TEMPIO PAUSANIA 30 luglio 2025 – Il conto alla rovescia è iniziato: torna il Festival del Folklore intitolato a Isa Bionda, organizzato dell’Accademia Tradizioni Popolari “Città di Tempio” con il patrocinio del Comune di Tempio Pausania, giunto quest’anno alla sua 39ª edizione, si preannuncia più spettacolare che mai.
Nei giorni 1, 3 e 4 agosto, il centro della città di pietra si trasformerà in un palcoscenico a cielo aperto, accogliendo gruppi folkloristici provenienti da otto nazioni tra Europa e America Latina.
Tra balli tradizionali, costumi coloratissimi e musiche popolari, il festival offrirà uno straordinario viaggio attraverso le culture del mondo. I protagonisti di questa edizione arriveranno da: Croazia, Honduras, Germania, Spagna, Lituania, Ungheria, Serbia.
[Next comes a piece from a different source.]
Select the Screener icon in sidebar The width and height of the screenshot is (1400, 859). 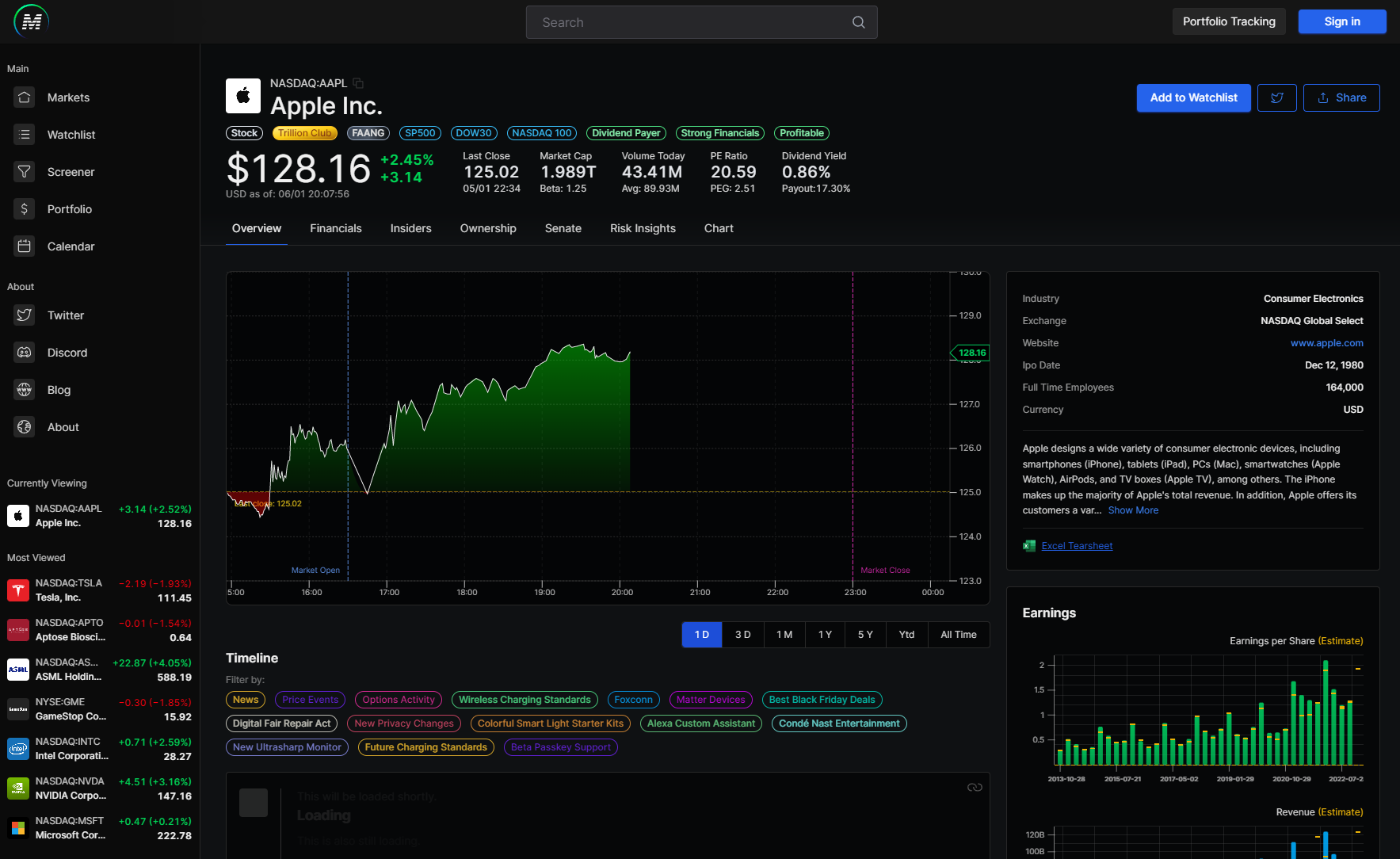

Per la Sardegna, oltre naturalmente al gruppo folk Accademia Tradizioni Popolari “Città di Tempio Pausania”, Tuili, Bono, Sestu, Aggius, Usini a rappresentare le radici locali e il patrimonio etnico sardo.
L’evento si aprirà venerdì 1 agosto, ore 20:30, con la tradizionale sfilata inaugurale per le vie del centro storico, da largo Esit a piazza Gallura, durante la quale i gruppi minifolk “Sa Giara” di Tuili, “San Michele Arcangelo” di Bono, “San Gemiliano” di Sestu, gruppo balli tradizionali “Lu Baddittu” di Aggius e Accademia tradizioni Popolari “Città di Tempio Pausania” percorreranno le vie principali in costume, accompagnati da strumenti tipici e canti popolari.
Le esibizioni continueranno domenica 3 agosto, con un ricco programma di spettacoli.
Sempre domenica 3 agosto, alle ore 10:30, presso l’Auditorium Palazzo Pes di Villamarina si svolgerà la cerimonia di premiazione della quarta edizione del “Premiu di Poesia Salda Don Baignu ‘Veldi la più alta poesia'”.
Il gran finale lunedì 4 agosto vedrà i gruppi riuniti per una serata all’insegna della fratellanza e dello scambio culturale. Il Festival del Folklore è molto più di un evento: è un ponte tra i popoli, una festa delle tradizioni e dell’identità, un’occasione per celebrare ciò che ci rende diversi ma anche profondamente uniti. Ingresso libero.